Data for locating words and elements
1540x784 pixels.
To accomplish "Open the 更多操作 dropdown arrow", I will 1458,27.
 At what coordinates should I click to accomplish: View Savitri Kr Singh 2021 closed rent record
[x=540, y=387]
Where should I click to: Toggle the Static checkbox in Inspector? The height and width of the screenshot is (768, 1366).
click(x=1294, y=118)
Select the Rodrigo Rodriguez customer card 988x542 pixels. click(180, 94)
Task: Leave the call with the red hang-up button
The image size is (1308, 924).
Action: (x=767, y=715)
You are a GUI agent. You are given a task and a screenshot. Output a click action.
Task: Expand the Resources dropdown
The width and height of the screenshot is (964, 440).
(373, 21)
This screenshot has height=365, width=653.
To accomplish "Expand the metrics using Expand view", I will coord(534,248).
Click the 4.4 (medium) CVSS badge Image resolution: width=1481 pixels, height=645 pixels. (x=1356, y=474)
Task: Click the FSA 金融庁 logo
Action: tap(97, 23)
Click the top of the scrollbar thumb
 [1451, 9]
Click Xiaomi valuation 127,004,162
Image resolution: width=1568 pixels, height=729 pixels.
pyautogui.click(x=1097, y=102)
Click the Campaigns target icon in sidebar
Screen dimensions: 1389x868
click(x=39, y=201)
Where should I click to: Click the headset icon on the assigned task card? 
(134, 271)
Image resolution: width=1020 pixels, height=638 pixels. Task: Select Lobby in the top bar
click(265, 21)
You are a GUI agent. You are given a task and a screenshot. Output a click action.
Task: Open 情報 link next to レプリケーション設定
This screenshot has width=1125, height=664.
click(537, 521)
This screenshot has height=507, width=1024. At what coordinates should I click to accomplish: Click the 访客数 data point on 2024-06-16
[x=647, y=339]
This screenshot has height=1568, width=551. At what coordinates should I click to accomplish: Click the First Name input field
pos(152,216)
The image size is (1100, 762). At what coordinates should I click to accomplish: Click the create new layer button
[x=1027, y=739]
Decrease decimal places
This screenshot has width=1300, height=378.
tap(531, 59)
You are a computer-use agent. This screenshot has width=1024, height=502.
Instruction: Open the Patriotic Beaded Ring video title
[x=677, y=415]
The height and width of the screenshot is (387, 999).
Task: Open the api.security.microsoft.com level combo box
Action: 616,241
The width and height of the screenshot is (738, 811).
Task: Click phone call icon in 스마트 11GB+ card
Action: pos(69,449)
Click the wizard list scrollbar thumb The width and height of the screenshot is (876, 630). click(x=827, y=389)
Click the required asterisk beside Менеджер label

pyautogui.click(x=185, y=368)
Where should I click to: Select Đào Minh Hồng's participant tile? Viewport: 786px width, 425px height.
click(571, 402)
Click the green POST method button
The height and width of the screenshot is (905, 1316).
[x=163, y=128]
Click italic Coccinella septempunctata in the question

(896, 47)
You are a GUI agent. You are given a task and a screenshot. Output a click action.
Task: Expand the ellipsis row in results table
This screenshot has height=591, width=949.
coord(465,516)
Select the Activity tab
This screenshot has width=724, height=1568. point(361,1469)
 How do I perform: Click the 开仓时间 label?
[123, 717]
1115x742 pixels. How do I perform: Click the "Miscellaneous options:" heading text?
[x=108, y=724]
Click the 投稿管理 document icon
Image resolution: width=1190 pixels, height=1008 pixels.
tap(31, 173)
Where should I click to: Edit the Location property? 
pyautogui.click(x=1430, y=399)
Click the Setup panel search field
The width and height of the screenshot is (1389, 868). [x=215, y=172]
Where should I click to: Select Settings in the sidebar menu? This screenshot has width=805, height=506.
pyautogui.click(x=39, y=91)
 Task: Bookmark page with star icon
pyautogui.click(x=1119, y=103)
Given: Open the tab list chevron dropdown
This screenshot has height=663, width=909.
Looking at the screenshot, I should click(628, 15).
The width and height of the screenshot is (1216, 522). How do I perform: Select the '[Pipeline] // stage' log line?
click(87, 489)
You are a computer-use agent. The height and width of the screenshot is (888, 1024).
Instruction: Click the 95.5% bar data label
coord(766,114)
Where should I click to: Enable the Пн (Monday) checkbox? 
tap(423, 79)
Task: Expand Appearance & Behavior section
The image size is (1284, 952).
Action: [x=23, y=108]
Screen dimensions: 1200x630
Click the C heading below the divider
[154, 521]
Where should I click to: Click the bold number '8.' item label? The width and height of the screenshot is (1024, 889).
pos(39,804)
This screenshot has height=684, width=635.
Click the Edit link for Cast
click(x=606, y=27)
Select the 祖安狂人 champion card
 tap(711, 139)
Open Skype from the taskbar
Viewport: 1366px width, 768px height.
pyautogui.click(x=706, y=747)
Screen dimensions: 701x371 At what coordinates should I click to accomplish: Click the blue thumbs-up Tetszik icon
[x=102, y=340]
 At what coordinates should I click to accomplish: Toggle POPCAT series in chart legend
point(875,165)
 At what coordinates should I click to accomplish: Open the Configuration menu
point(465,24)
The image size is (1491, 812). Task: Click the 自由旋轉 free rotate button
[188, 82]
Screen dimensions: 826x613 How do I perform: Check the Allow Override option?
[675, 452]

Task goal:
Can you retype all of the lines above exactly as they stand?

Exercise response:
1540x784 pixels.
To accomplish "Open the 更多操作 dropdown arrow", I will 1458,27.
 At what coordinates should I click to accomplish: View Savitri Kr Singh 2021 closed rent record
[x=540, y=387]
Where should I click to: Toggle the Static checkbox in Inspector? The height and width of the screenshot is (768, 1366).
click(x=1294, y=118)
Select the Rodrigo Rodriguez customer card 988x542 pixels. click(180, 94)
Task: Leave the call with the red hang-up button
The image size is (1308, 924).
Action: (x=767, y=715)
You are a GUI agent. You are given a task and a screenshot. Output a click action.
Task: Expand the Resources dropdown
The width and height of the screenshot is (964, 440).
(373, 21)
This screenshot has height=365, width=653.
To accomplish "Expand the metrics using Expand view", I will coord(534,248).
Click the 4.4 (medium) CVSS badge Image resolution: width=1481 pixels, height=645 pixels. (x=1356, y=474)
Task: Click the FSA 金融庁 logo
Action: tap(97, 23)
Click the top of the scrollbar thumb
 [1451, 9]
Click Xiaomi valuation 127,004,162
Image resolution: width=1568 pixels, height=729 pixels.
pyautogui.click(x=1097, y=102)
Click the Campaigns target icon in sidebar
Screen dimensions: 1389x868
click(x=39, y=201)
Where should I click to: Click the headset icon on the assigned task card? 
(134, 271)
Image resolution: width=1020 pixels, height=638 pixels. Task: Select Lobby in the top bar
click(265, 21)
You are a GUI agent. You are given a task and a screenshot. Output a click action.
Task: Open 情報 link next to レプリケーション設定
This screenshot has width=1125, height=664.
click(537, 521)
This screenshot has height=507, width=1024. At what coordinates should I click to accomplish: Click the 访客数 data point on 2024-06-16
[x=647, y=339]
This screenshot has height=1568, width=551. At what coordinates should I click to accomplish: Click the First Name input field
pos(152,216)
The image size is (1100, 762). At what coordinates should I click to accomplish: Click the create new layer button
[x=1027, y=739]
Decrease decimal places
This screenshot has width=1300, height=378.
tap(531, 59)
You are a computer-use agent. This screenshot has width=1024, height=502.
Instruction: Open the Patriotic Beaded Ring video title
[x=677, y=415]
The height and width of the screenshot is (387, 999).
Task: Open the api.security.microsoft.com level combo box
Action: 616,241
The width and height of the screenshot is (738, 811).
Task: Click phone call icon in 스마트 11GB+ card
Action: pos(69,449)
Click the wizard list scrollbar thumb The width and height of the screenshot is (876, 630). click(x=827, y=389)
Click the required asterisk beside Менеджер label

pyautogui.click(x=185, y=368)
Where should I click to: Select Đào Minh Hồng's participant tile? Viewport: 786px width, 425px height.
click(571, 402)
Click the green POST method button
The height and width of the screenshot is (905, 1316).
[x=163, y=128]
Click italic Coccinella septempunctata in the question

(896, 47)
You are a GUI agent. You are given a task and a screenshot. Output a click action.
Task: Expand the ellipsis row in results table
This screenshot has height=591, width=949.
coord(465,516)
Select the Activity tab
This screenshot has width=724, height=1568. point(361,1469)
 How do I perform: Click the 开仓时间 label?
[123, 717]
1115x742 pixels. How do I perform: Click the "Miscellaneous options:" heading text?
[x=108, y=724]
Click the 投稿管理 document icon
Image resolution: width=1190 pixels, height=1008 pixels.
tap(31, 173)
Where should I click to: Edit the Location property? 
pyautogui.click(x=1430, y=399)
Click the Setup panel search field
The width and height of the screenshot is (1389, 868). [x=215, y=172]
Where should I click to: Select Settings in the sidebar menu? This screenshot has width=805, height=506.
pyautogui.click(x=39, y=91)
 Task: Bookmark page with star icon
pyautogui.click(x=1119, y=103)
Given: Open the tab list chevron dropdown
This screenshot has height=663, width=909.
Looking at the screenshot, I should click(628, 15).
The width and height of the screenshot is (1216, 522). How do I perform: Select the '[Pipeline] // stage' log line?
click(87, 489)
You are a computer-use agent. The height and width of the screenshot is (888, 1024).
Instruction: Click the 95.5% bar data label
coord(766,114)
Where should I click to: Enable the Пн (Monday) checkbox? 
tap(423, 79)
Task: Expand Appearance & Behavior section
The image size is (1284, 952).
Action: [x=23, y=108]
Screen dimensions: 1200x630
Click the C heading below the divider
[154, 521]
Where should I click to: Click the bold number '8.' item label? The width and height of the screenshot is (1024, 889).
pos(39,804)
This screenshot has height=684, width=635.
Click the Edit link for Cast
click(x=606, y=27)
Select the 祖安狂人 champion card
 tap(711, 139)
Open Skype from the taskbar
Viewport: 1366px width, 768px height.
pyautogui.click(x=706, y=747)
Screen dimensions: 701x371 At what coordinates should I click to accomplish: Click the blue thumbs-up Tetszik icon
[x=102, y=340]
 At what coordinates should I click to accomplish: Toggle POPCAT series in chart legend
point(875,165)
 At what coordinates should I click to accomplish: Open the Configuration menu
point(465,24)
The image size is (1491, 812). Task: Click the 自由旋轉 free rotate button
[188, 82]
Screen dimensions: 826x613 How do I perform: Check the Allow Override option?
[675, 452]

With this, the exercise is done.